Panthers coach Ron Rivera and Pete Carroll of the Seahawks arrive unannounced to get some time on set, and Rivera enjoys his interview so much he takes a selfie with the group afterward, forever immortalizing the brown fishing vest he is wearing.

“The thing that’s most gratifying is you look at the number of coaches and executives who have come on the show this week,” longtime former Indianapolis Colts president Polian says. “They realize the people who are asking them questions are knowledgeable and aren’t going to play gotcha. This event more than any other is where you can have an opportunity to spend time interacting with the people you spent most of your professional life with. Friends, colleagues, even people you competed against, and at the same time you get to know younger people you don’t know after you leave the game. They’ll come up and say, ‘Hey, I’m with the Lions, and I’ve worked with this guy, and he said to say hello.’ It’s really nice. It’s the pro football convention.”

The group bounces from interview to interview, and makes time to discuss how the quarterbacks performed in the combine this week, as well as which teams might be in need of a signal caller in the first round.

While other ESPN shows develop their “Rundown” from topics the producers come up with, Insiders is the opposite: Schefter, Polian, Riddick, and others tell Snyder what they want to discuss, and he builds the show around them. Polian, for instance, wants to make sure he gets a chance to discuss what teams take away from the combine stats – or more importantly what times and measurements actually matter.

A big part of the conversation is set by Kolber, who Polian calls “the traffic cop.” She monitors body language and makes eye contact to see who should talk first on a given topic, and who really has something they want to say before moving onto the next talking point.

At 3:30, Kolber packs her papers back up into her binder, and straightens her other notes.
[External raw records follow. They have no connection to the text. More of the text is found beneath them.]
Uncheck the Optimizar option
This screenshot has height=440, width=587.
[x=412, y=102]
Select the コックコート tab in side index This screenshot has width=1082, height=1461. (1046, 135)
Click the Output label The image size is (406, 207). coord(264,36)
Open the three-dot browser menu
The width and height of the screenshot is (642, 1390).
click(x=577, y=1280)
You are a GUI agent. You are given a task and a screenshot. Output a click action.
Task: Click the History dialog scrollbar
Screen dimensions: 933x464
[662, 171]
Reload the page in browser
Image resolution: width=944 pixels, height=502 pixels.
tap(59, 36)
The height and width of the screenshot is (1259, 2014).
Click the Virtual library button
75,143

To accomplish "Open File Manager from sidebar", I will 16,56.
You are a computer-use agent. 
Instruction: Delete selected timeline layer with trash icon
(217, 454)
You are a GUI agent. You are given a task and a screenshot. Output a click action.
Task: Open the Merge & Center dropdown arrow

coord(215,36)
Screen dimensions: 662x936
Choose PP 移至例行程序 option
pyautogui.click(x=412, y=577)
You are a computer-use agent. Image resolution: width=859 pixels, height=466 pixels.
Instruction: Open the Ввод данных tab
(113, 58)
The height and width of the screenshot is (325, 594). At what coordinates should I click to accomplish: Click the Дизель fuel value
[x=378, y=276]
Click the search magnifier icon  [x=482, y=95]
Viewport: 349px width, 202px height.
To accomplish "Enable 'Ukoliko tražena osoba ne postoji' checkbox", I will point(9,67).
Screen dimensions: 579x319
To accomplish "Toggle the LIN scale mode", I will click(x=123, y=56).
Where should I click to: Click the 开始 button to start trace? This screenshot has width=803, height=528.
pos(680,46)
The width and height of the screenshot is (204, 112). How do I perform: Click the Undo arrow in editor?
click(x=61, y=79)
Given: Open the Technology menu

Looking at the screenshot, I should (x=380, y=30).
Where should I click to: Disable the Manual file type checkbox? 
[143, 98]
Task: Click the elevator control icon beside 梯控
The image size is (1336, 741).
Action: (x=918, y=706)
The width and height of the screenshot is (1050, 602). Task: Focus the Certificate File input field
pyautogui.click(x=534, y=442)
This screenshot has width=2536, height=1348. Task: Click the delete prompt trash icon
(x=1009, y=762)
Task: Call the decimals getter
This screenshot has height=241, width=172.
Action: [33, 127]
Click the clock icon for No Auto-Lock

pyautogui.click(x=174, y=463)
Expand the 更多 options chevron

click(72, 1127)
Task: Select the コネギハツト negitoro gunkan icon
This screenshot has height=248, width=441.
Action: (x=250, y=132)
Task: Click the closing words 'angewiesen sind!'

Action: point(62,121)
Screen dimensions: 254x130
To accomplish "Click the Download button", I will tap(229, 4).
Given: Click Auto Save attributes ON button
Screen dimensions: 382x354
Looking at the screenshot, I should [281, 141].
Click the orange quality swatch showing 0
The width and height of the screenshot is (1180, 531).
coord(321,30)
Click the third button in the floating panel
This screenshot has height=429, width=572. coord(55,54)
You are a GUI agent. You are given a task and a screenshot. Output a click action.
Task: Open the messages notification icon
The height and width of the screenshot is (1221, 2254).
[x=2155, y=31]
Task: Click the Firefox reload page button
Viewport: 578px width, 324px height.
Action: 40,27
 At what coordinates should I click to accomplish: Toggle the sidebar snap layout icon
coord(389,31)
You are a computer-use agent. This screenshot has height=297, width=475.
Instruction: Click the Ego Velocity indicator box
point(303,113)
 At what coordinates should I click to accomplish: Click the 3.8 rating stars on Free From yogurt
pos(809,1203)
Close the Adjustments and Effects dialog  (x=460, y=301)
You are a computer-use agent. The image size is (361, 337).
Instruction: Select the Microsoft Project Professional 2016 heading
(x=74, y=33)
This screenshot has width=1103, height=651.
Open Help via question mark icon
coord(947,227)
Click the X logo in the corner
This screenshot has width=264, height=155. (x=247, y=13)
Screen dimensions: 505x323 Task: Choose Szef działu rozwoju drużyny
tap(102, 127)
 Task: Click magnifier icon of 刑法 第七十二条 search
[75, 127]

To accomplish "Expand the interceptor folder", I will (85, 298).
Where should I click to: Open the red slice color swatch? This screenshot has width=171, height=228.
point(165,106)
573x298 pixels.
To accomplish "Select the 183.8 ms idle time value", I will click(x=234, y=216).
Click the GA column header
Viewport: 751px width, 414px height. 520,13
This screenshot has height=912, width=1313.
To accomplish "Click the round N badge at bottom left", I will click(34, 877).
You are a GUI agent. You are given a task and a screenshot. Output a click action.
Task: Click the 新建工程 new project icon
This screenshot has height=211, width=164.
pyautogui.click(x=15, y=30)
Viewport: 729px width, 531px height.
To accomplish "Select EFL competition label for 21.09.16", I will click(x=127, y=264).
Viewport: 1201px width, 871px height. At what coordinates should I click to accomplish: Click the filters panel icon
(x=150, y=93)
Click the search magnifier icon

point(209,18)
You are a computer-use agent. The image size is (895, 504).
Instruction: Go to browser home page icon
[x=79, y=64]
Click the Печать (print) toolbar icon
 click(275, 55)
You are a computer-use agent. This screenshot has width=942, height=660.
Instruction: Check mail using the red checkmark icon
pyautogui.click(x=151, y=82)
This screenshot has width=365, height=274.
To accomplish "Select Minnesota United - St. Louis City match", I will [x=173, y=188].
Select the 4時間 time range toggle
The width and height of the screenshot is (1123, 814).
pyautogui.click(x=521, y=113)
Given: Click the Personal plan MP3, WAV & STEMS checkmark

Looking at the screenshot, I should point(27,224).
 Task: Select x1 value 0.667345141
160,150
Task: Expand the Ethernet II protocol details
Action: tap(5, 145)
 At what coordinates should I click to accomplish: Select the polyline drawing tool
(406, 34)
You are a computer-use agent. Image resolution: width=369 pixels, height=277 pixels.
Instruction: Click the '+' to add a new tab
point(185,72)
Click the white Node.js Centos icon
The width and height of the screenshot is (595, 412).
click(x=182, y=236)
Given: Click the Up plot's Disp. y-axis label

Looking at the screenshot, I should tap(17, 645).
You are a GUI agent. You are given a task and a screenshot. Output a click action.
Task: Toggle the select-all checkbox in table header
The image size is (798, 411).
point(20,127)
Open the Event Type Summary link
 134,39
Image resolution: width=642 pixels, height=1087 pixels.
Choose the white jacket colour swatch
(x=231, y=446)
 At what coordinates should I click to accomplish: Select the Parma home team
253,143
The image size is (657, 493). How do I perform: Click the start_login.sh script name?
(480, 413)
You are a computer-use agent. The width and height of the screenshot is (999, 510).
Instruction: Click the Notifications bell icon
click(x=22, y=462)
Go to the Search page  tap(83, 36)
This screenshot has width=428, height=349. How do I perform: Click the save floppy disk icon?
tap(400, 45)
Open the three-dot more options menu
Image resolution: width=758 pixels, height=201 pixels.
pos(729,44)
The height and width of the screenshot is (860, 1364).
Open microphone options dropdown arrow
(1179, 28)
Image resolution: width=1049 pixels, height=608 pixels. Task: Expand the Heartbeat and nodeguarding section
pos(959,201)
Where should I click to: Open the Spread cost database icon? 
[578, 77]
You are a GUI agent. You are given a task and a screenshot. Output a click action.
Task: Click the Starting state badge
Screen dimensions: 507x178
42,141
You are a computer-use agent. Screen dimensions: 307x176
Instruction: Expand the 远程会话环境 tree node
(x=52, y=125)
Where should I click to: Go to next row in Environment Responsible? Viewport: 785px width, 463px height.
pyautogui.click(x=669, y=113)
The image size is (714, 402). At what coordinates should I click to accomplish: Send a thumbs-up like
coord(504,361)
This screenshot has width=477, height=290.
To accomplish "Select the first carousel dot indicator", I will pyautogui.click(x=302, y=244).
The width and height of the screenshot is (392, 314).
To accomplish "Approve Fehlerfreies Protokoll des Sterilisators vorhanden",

She still has some live hits to do, and to record a couple more interviews that’ll be used later, but the tough part of the day is over, and she can take the evening to rest and get ready for tomorrow. As Snyder puts it, “you’re only as good as your next show.”

“My job is to make everybody else look good,” Kolber says. “I pride myself on anticipating where the guys are going to go in the moment, so I can put a good bow on the end of whatever we’re discussing. What makes the show work is chemistry. Our way makes it so fun and relaxed.”